Given task>
Copy out every one of the following lines word for word.

::::

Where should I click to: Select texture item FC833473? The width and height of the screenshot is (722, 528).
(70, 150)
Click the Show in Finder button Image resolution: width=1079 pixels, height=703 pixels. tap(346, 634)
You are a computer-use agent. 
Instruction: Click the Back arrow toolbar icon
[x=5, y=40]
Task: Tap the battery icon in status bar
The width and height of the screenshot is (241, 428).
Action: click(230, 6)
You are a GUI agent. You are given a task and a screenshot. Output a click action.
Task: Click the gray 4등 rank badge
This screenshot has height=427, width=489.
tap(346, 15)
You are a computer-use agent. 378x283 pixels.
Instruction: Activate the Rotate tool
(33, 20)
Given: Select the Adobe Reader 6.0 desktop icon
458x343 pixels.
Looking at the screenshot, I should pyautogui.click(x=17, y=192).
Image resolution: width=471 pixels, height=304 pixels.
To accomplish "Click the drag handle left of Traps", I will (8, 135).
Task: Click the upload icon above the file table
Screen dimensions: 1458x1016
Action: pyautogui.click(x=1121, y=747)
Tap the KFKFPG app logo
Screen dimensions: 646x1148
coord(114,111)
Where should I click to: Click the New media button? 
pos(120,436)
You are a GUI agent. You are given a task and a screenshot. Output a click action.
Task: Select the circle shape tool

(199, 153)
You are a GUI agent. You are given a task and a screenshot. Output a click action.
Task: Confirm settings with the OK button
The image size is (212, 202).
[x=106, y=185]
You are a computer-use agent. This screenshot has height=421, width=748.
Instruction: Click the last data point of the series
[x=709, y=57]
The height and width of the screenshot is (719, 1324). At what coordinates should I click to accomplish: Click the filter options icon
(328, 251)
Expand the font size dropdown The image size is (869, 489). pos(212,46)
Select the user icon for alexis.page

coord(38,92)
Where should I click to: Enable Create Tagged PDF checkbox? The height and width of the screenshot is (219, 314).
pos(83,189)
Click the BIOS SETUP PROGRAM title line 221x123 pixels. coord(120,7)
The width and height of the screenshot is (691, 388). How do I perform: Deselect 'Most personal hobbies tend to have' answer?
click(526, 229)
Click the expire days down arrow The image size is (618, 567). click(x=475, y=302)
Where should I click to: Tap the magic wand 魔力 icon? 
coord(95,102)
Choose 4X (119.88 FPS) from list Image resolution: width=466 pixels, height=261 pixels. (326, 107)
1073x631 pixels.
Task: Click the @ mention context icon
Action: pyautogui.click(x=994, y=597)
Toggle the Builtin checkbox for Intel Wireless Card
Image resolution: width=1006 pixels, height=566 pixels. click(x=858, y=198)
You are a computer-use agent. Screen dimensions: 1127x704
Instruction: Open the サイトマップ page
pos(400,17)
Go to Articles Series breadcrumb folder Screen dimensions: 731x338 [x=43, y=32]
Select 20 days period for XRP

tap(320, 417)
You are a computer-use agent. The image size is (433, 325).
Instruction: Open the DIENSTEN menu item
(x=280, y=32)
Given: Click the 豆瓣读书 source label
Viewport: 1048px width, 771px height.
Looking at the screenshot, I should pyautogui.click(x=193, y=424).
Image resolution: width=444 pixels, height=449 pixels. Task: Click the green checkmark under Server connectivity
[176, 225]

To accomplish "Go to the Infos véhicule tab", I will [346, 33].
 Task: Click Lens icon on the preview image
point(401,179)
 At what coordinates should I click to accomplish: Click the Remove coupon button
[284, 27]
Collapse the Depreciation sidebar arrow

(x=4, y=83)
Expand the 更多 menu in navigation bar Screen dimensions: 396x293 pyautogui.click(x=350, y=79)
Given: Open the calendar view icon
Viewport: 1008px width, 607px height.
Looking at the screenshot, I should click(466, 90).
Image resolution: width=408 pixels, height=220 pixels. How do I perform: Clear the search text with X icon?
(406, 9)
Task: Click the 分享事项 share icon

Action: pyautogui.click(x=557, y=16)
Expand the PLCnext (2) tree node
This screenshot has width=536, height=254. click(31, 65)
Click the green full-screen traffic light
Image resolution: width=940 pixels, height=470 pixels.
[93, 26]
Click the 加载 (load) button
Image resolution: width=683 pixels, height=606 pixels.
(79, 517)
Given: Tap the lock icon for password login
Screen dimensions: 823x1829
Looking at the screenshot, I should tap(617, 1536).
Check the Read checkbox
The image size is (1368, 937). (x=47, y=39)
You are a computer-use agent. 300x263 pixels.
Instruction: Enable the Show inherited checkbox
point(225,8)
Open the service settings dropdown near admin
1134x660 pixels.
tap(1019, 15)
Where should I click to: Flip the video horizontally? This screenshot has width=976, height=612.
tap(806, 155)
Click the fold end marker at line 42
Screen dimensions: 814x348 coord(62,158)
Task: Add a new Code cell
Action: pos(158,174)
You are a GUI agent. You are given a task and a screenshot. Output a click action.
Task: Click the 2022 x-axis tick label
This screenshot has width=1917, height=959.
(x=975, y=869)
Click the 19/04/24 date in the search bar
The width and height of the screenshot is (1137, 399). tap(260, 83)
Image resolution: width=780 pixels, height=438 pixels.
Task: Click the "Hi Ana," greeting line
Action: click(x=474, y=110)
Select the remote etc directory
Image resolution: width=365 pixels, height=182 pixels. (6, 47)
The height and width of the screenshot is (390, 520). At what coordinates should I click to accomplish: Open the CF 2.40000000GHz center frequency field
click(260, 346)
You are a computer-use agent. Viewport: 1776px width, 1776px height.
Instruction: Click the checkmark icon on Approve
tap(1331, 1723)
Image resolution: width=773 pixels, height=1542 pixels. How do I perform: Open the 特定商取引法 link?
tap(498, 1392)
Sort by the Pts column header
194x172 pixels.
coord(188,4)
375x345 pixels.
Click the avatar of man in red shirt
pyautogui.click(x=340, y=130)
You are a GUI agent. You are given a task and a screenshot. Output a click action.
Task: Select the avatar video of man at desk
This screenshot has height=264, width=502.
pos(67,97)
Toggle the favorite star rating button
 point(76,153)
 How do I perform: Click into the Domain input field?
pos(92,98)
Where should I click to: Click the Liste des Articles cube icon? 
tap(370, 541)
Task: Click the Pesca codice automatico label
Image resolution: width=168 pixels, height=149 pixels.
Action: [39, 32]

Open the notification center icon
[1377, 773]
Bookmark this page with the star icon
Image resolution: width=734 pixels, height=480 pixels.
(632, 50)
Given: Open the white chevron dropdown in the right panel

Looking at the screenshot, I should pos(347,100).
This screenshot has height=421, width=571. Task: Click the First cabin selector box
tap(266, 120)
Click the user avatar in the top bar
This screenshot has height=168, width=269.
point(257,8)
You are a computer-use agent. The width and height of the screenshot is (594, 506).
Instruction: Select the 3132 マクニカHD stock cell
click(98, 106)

::::

Task answer>
Where should I click to: Select texture item FC833473? The width and height of the screenshot is (722, 528).
(70, 150)
Click the Show in Finder button Image resolution: width=1079 pixels, height=703 pixels. tap(346, 634)
You are a computer-use agent. 
Instruction: Click the Back arrow toolbar icon
[x=5, y=40]
Task: Tap the battery icon in status bar
The width and height of the screenshot is (241, 428).
Action: click(230, 6)
You are a GUI agent. You are given a task and a screenshot. Output a click action.
Task: Click the gray 4등 rank badge
This screenshot has height=427, width=489.
tap(346, 15)
You are a computer-use agent. 378x283 pixels.
Instruction: Activate the Rotate tool
(33, 20)
Given: Select the Adobe Reader 6.0 desktop icon
458x343 pixels.
Looking at the screenshot, I should pyautogui.click(x=17, y=192).
Image resolution: width=471 pixels, height=304 pixels.
To accomplish "Click the drag handle left of Traps", I will (8, 135).
Task: Click the upload icon above the file table
Screen dimensions: 1458x1016
Action: pyautogui.click(x=1121, y=747)
Tap the KFKFPG app logo
Screen dimensions: 646x1148
coord(114,111)
Where should I click to: Click the New media button? 
pos(120,436)
You are a GUI agent. You are given a task and a screenshot. Output a click action.
Task: Select the circle shape tool

(199, 153)
You are a GUI agent. You are given a task and a screenshot. Output a click action.
Task: Confirm settings with the OK button
The image size is (212, 202).
[x=106, y=185]
You are a computer-use agent. This screenshot has height=421, width=748.
Instruction: Click the last data point of the series
[x=709, y=57]
The height and width of the screenshot is (719, 1324). At what coordinates should I click to accomplish: Click the filter options icon
(328, 251)
Expand the font size dropdown The image size is (869, 489). pos(212,46)
Select the user icon for alexis.page

coord(38,92)
Where should I click to: Enable Create Tagged PDF checkbox? The height and width of the screenshot is (219, 314).
pos(83,189)
Click the BIOS SETUP PROGRAM title line 221x123 pixels. coord(120,7)
The width and height of the screenshot is (691, 388). How do I perform: Deselect 'Most personal hobbies tend to have' answer?
click(526, 229)
Click the expire days down arrow The image size is (618, 567). click(x=475, y=302)
Where should I click to: Tap the magic wand 魔力 icon? 
coord(95,102)
Choose 4X (119.88 FPS) from list Image resolution: width=466 pixels, height=261 pixels. (326, 107)
1073x631 pixels.
Task: Click the @ mention context icon
Action: pyautogui.click(x=994, y=597)
Toggle the Builtin checkbox for Intel Wireless Card
Image resolution: width=1006 pixels, height=566 pixels. click(x=858, y=198)
You are a computer-use agent. Screen dimensions: 1127x704
Instruction: Open the サイトマップ page
pos(400,17)
Go to Articles Series breadcrumb folder Screen dimensions: 731x338 [x=43, y=32]
Select 20 days period for XRP

tap(320, 417)
You are a computer-use agent. The image size is (433, 325).
Instruction: Open the DIENSTEN menu item
(x=280, y=32)
Given: Click the 豆瓣读书 source label
Viewport: 1048px width, 771px height.
Looking at the screenshot, I should pyautogui.click(x=193, y=424).
Image resolution: width=444 pixels, height=449 pixels. Task: Click the green checkmark under Server connectivity
[176, 225]

To accomplish "Go to the Infos véhicule tab", I will [346, 33].
 Task: Click Lens icon on the preview image
point(401,179)
 At what coordinates should I click to accomplish: Click the Remove coupon button
[284, 27]
Collapse the Depreciation sidebar arrow

(x=4, y=83)
Expand the 更多 menu in navigation bar Screen dimensions: 396x293 pyautogui.click(x=350, y=79)
Given: Open the calendar view icon
Viewport: 1008px width, 607px height.
Looking at the screenshot, I should click(466, 90).
Image resolution: width=408 pixels, height=220 pixels. How do I perform: Clear the search text with X icon?
(406, 9)
Task: Click the 分享事项 share icon

Action: pyautogui.click(x=557, y=16)
Expand the PLCnext (2) tree node
This screenshot has width=536, height=254. click(31, 65)
Click the green full-screen traffic light
Image resolution: width=940 pixels, height=470 pixels.
[93, 26]
Click the 加载 (load) button
Image resolution: width=683 pixels, height=606 pixels.
(79, 517)
Given: Tap the lock icon for password login
Screen dimensions: 823x1829
Looking at the screenshot, I should tap(617, 1536).
Check the Read checkbox
The image size is (1368, 937). (x=47, y=39)
You are a computer-use agent. 300x263 pixels.
Instruction: Enable the Show inherited checkbox
point(225,8)
Open the service settings dropdown near admin
1134x660 pixels.
tap(1019, 15)
Where should I click to: Flip the video horizontally? This screenshot has width=976, height=612.
tap(806, 155)
Click the fold end marker at line 42
Screen dimensions: 814x348 coord(62,158)
Task: Add a new Code cell
Action: pos(158,174)
You are a GUI agent. You are given a task and a screenshot. Output a click action.
Task: Click the 2022 x-axis tick label
This screenshot has width=1917, height=959.
(x=975, y=869)
Click the 19/04/24 date in the search bar
The width and height of the screenshot is (1137, 399). tap(260, 83)
Image resolution: width=780 pixels, height=438 pixels.
Task: Click the "Hi Ana," greeting line
Action: click(x=474, y=110)
Select the remote etc directory
Image resolution: width=365 pixels, height=182 pixels. (6, 47)
The height and width of the screenshot is (390, 520). At what coordinates should I click to accomplish: Open the CF 2.40000000GHz center frequency field
click(260, 346)
You are a computer-use agent. Viewport: 1776px width, 1776px height.
Instruction: Click the checkmark icon on Approve
tap(1331, 1723)
Image resolution: width=773 pixels, height=1542 pixels. How do I perform: Open the 特定商取引法 link?
tap(498, 1392)
Sort by the Pts column header
194x172 pixels.
coord(188,4)
375x345 pixels.
Click the avatar of man in red shirt
pyautogui.click(x=340, y=130)
You are a GUI agent. You are given a task and a screenshot. Output a click action.
Task: Select the avatar video of man at desk
This screenshot has height=264, width=502.
pos(67,97)
Toggle the favorite star rating button
 point(76,153)
 How do I perform: Click into the Domain input field?
pos(92,98)
Where should I click to: Click the Liste des Articles cube icon? 
tap(370, 541)
Task: Click the Pesca codice automatico label
Image resolution: width=168 pixels, height=149 pixels.
Action: [39, 32]

Open the notification center icon
[1377, 773]
Bookmark this page with the star icon
Image resolution: width=734 pixels, height=480 pixels.
(632, 50)
Given: Open the white chevron dropdown in the right panel

Looking at the screenshot, I should pos(347,100).
This screenshot has height=421, width=571. Task: Click the First cabin selector box
tap(266, 120)
Click the user avatar in the top bar
This screenshot has height=168, width=269.
point(257,8)
You are a computer-use agent. The width and height of the screenshot is (594, 506).
Instruction: Select the 3132 マクニカHD stock cell
click(98, 106)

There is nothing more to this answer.